> **PROVIDED MATERIAL**

------------------------------------------------

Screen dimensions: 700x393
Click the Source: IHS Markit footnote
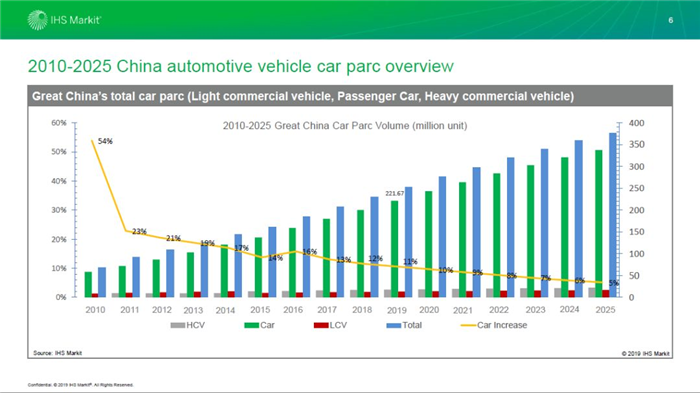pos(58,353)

------------------------------------------------

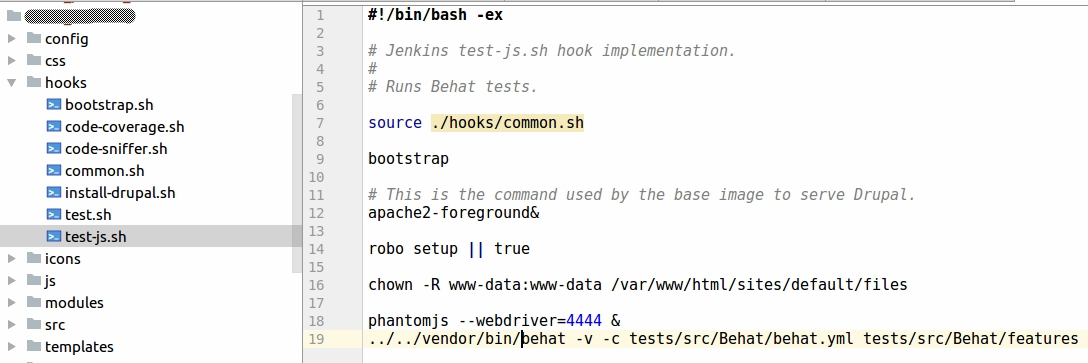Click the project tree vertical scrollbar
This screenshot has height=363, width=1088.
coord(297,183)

------------------------------------------------

Render the items as a Markdown table with the columns "Row" and "Line," starting at the line that contains "Screen dimensions: 700x393" and ending after the line that contains "pos(58,353)". Omit blank lines and leave the pictures out of the table.

| Row | Line |
|---|---|
| 1 | Screen dimensions: 700x393 |
| 2 | Click the Source: IHS Markit footnote |
| 3 | pos(58,353) |